According to officials with the National Fire Protection Association, having a dried-out Christmas tree inside a home is a major fire hazard homeowners often forget about.
'The longer they are in the home, the more dangerous they become,' said Lorraine Carli, the vice president of Outreach and Advocacy for the NFPA. 'The continued use of seasonal lighting and dried-out trees can pose significant fire hazards in and outside the home. Proper disposal of the tree from your home will minimize the risk and will keep the holiday a joyful one.'
Research has shown that nearly half of home fires caused by Christmas trees actually occurred in January, according to the NFPA.
These fires are rare but are often more deadly than fires that resulted from another source. One out of 40 home structure fires caused by a Christmas tree resulted in a death, as compared to the one out of every 124 home structure fires caused by other means.
Fortunately, it is easy for homeowners to recycle their Christmas trees in Coweta County.
The Coweta County Environmental Management Department accepts Christmas trees at all 12 of the county's compactor and recycling sites through the 'Bring One in For the Chipper' program.
A complete list of all 12 compactor sites and operating hours can be found by visiting www.coweta.ga.us and clicking on the 'Environmental Management' tab. 'Homeowners can bring trees to one of the compactor sites during regular business hours, and Environmental Management employees will pick them up,' said Matt Lovett with the Coweta Environmental Management Department.

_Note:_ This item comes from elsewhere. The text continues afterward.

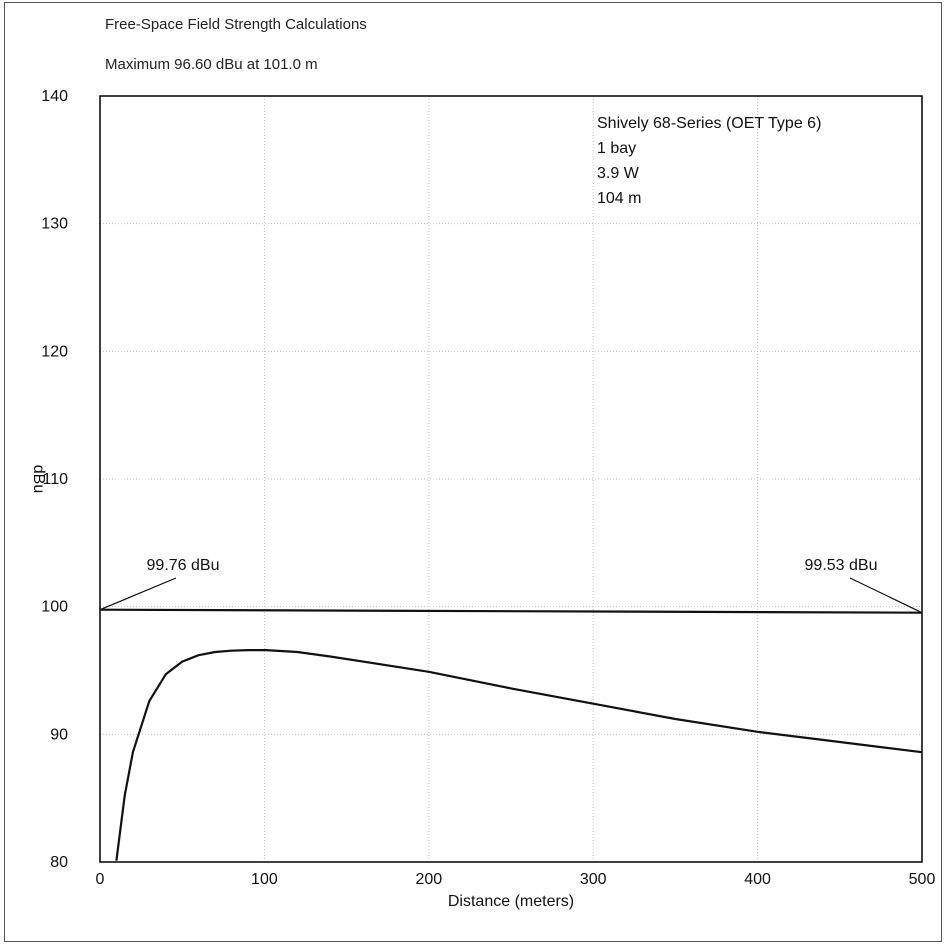 This screenshot has width=946, height=946. I want to click on y-tick-label: 100, so click(54, 608).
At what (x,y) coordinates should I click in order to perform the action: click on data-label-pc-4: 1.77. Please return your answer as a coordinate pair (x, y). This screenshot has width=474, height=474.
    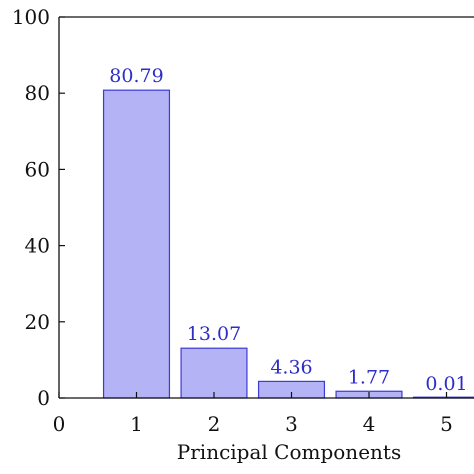
    Looking at the image, I should click on (369, 377).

The department asks homeowners to remove all ornaments, lights and tinsel from the trees before recycling.
In addition to normal business hours, the department will hold a recycling day next Saturday, Jan. 4, at the county's Ishman Ballard Solid Waste Facility from 8 a.m. to noon. Additional employees will be there during that time to help unload Christmas trees.
'We spread [hours and availability] out to give people a big opportunity to bring their trees,' Lovett said.

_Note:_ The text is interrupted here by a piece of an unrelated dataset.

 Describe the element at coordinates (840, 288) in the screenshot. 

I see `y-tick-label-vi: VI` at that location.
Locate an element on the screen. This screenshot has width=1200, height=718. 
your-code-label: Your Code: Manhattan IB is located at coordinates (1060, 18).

Lovett said the trees will be ground into mulch and the chips will be bagged, placed outside the recycling centers' gates and will be free for anyone to come by and pick up. The chips make great fish habitats for lakes and ponds.

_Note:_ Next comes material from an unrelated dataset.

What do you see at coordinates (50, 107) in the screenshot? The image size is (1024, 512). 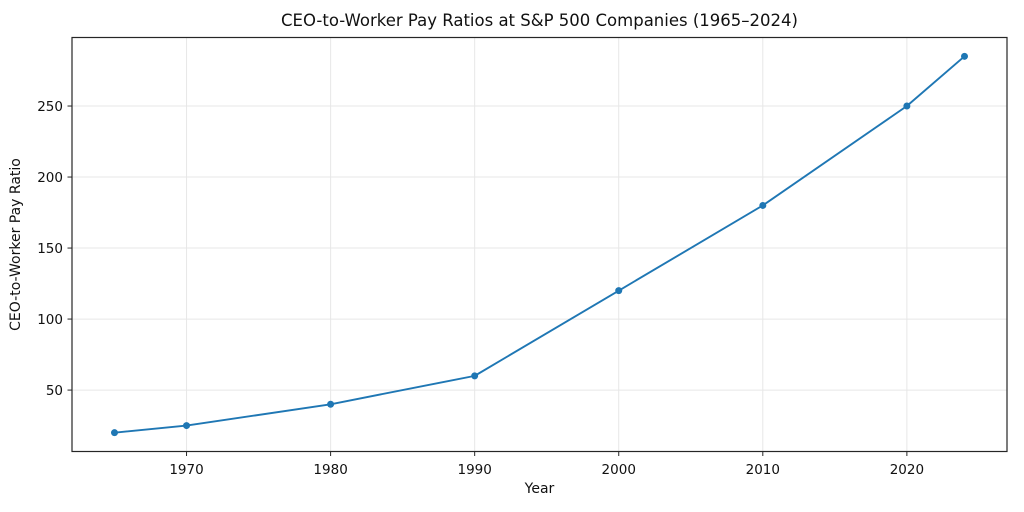 I see `y-tick-label: 250` at bounding box center [50, 107].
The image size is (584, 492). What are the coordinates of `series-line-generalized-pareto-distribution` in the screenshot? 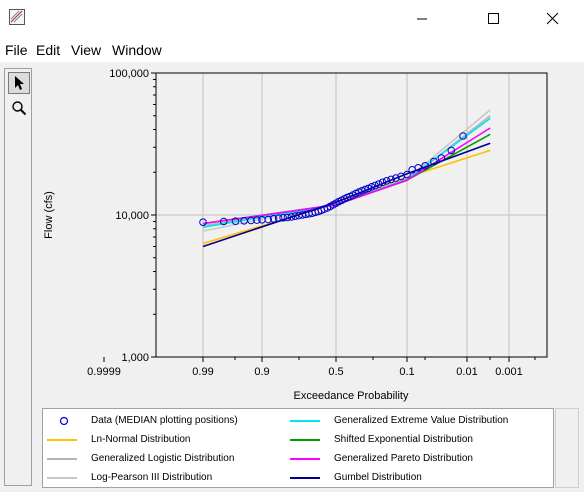 It's located at (346, 176).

The University of Georgia Cooperative Extension also shared a number of other ways Christmas trees may be recycled.
According to Extension Service officials, the entire trees make great fish habitats when dropped into the water - just place the trunk into a can, fill the can with concrete and drop it into a deep area away from swimmers.
For a more creative recycling project, Christmas trees can be whittled down to walking sticks, can have the bottom branches chopped off to make a coat rack, can be turned into a bottle tree - by cutting off the ends of branches and putting empty wine bottles on them or can simply be chopped up and used for kindling in fires.
To prevent fires, there are a few other precautions homeowners should take when packing up Christmas decorations, according to the NFPA.
When unplugging electrical decorations, never pull the cord out of the outlet by the cord itself - use the gripping area closest to the outlet to prevent damaging the wire's insulation.
Homeowners should also carefully inspect each electrical light string for damage before packing - if damaged cords are found, they should be thrown away. All electrical decorations and light strings should be individually packaged in plastic bags or wrapped around a piece of cardboard, and all electrical decorations should be stored in a location where it can't be damaged by water or dampness, or children and pets.